The North American Securities Administrators Association’s annual list of top threats that can trap unsuspecting investors includes two new threats facing small-business owners under the JOBS Act.
The top 10 list also includes two new threats for investors.
In releasing the annual list, NASAA’s new president, Ohio Securities Commissioner Andrea Seidt, said that with the rollout of rules required by the JOBS Act, “investors and small-business owners alike must be on heightened alert for questionable investment offers and services.”
Seidt said NASAA members were concerned that the recent lifting of an 80-year-old ban on the advertising of private offerings, mandated by the JOBS Act, would lead to greater abuse by unscrupulous promoters.
The implementation of the JOBS Act also has created opportunities for unregulated third parties to provide ancillary services. “Whether a crowdfunding portal or an accredited investor aggregator, it is important to do your due diligence and to understand that use of an unregulated third party to provide such services does not change your obligations under federal and state securities laws,” Seidt said. “Investors are not alone in their potential to be scammed.

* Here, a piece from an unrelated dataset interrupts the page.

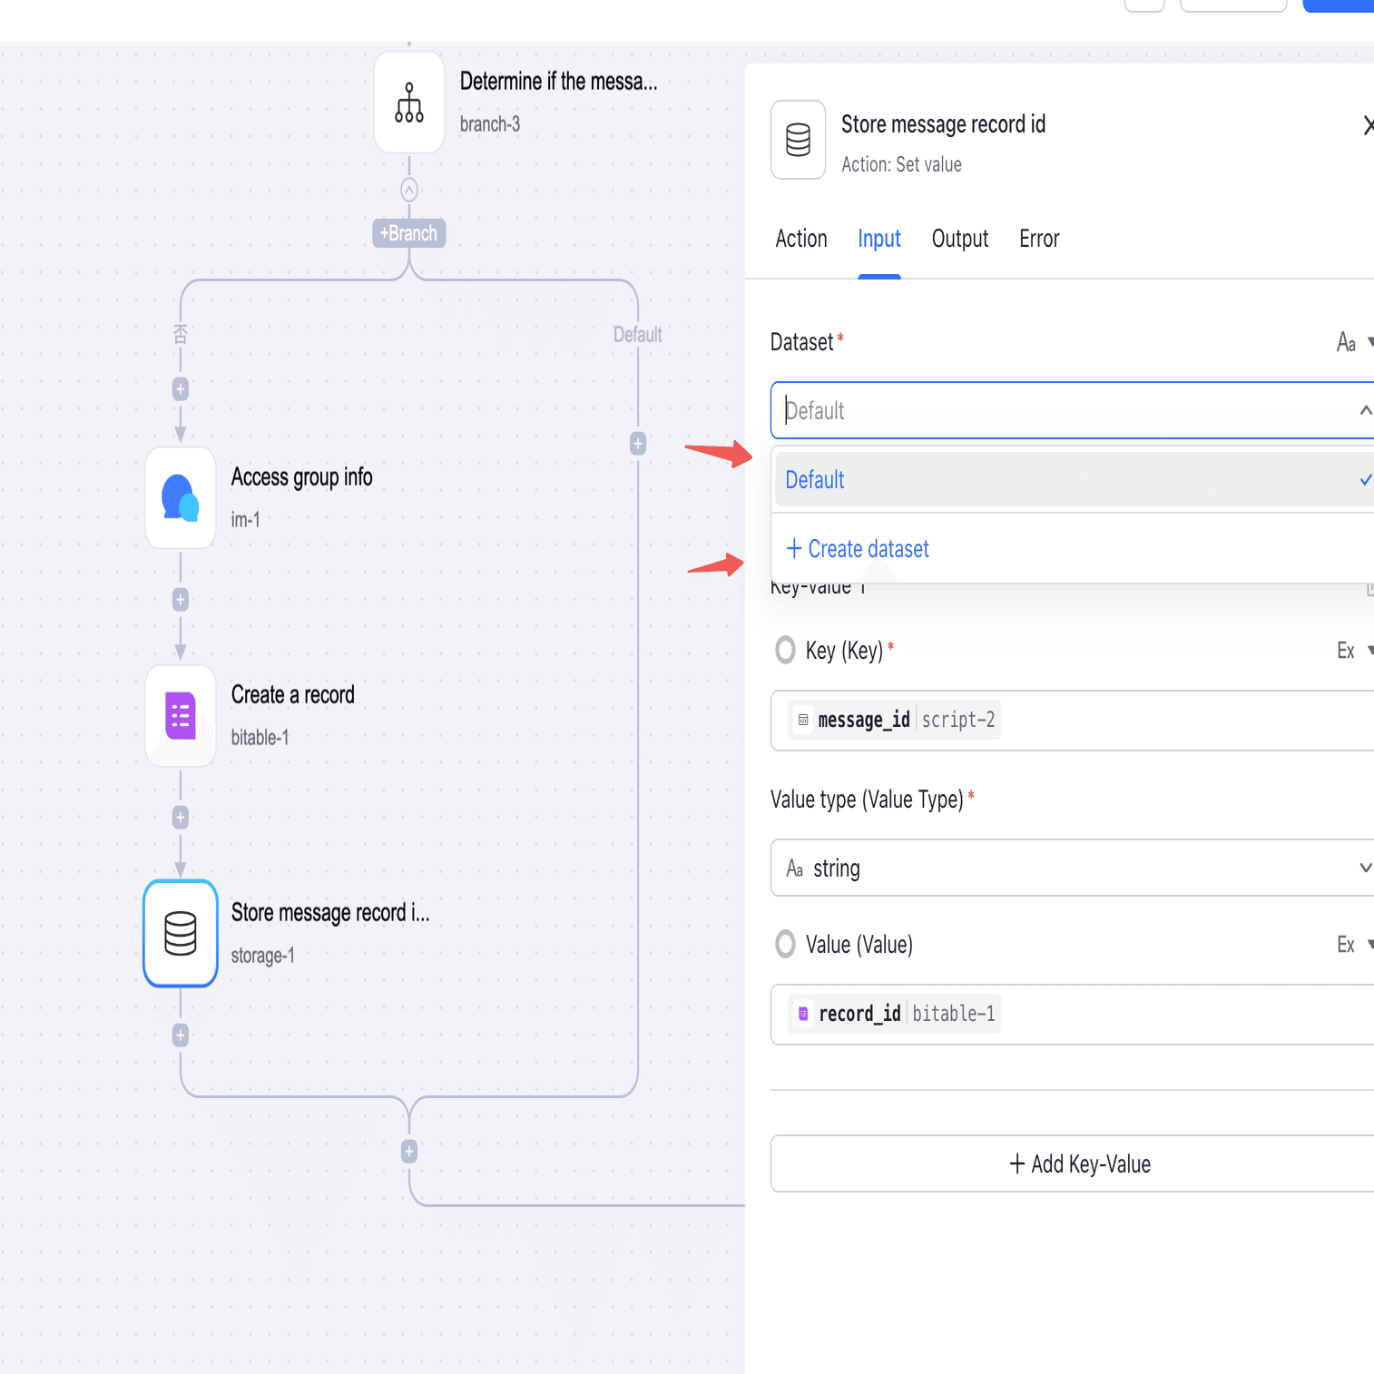Open the Ex type selector for Key
The width and height of the screenshot is (1374, 1374).
(1353, 651)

Using a fraudulent portal means both the business and the investor stand to lose.”
The following is NASAA’s list of the top 10 financial products and practices — in three categories — that threaten to trap unwary investors and small-business owners:
Persistent Investor Threats
Private Offerings: Fraudulent private placement offerings continue to rank as the most common product or scheme leading to investigations and enforcement actions by state securities regulators. These offerings commonly are referred to as Reg D/Rule 506 offerings, named for the exemption in federal securities laws that allows private placements to be sold to investors without registration. By definition these are limited investment offerings that are highly illiquid, generally lack transparency and have little regulatory oversight. While Reg D/Rule 506 offerings are used by many legitimate companies to raise capital, they carry high risk and may not be suitable for many individual investors. With the passage of the JOBS Act and recent adoption of rules implementing certain aspects of the Act, restrictions on how Reg D/Rule 506 offerings can be marketed to the general public have been relaxed, including the lifting of an 80-year ban on general solicitations (advertising).
Real Estate Investment Schemes: The popularity of investments involving distressed real estate continues throughout the boom and bust cycle in the U.S. housing market. Even as housing prices continue to recover in many U.S. markets, investors should be aware that schemes related to new real estate development projects or buying, renovating, flipping or pooling distressed properties are popular with con artists. In the latest NASAA enforcement survey, real estate investments were the second-most common product leading to securities fraud investigations by state securities regulators.
High-Yield Investment and Ponzi Schemes: Retail investors chasing yield often fall prey to high-yield investment and Ponzi schemes promising unbelievably high rates of returns. That trend does not appear to be going away any time soon. As with other alternative investments, high yield means higher risk, and these types of alternative investments are favorites of scam artists. Whether a typical Ponzi scheme or a high-yield investment program, many of the characteristics are the same — promise of incredibly high return coupled with low risk; a reasonably plausible explanation of why the investment is so good; a scam artist with credibility often based on claims of holding false credentials or being part of a particular group or organization. Initial investors are paid a return and help spread the word by promoting the investment to others. Ultimately the scam will collapse, leaving later investors with nothing to show for their trust in the scheme.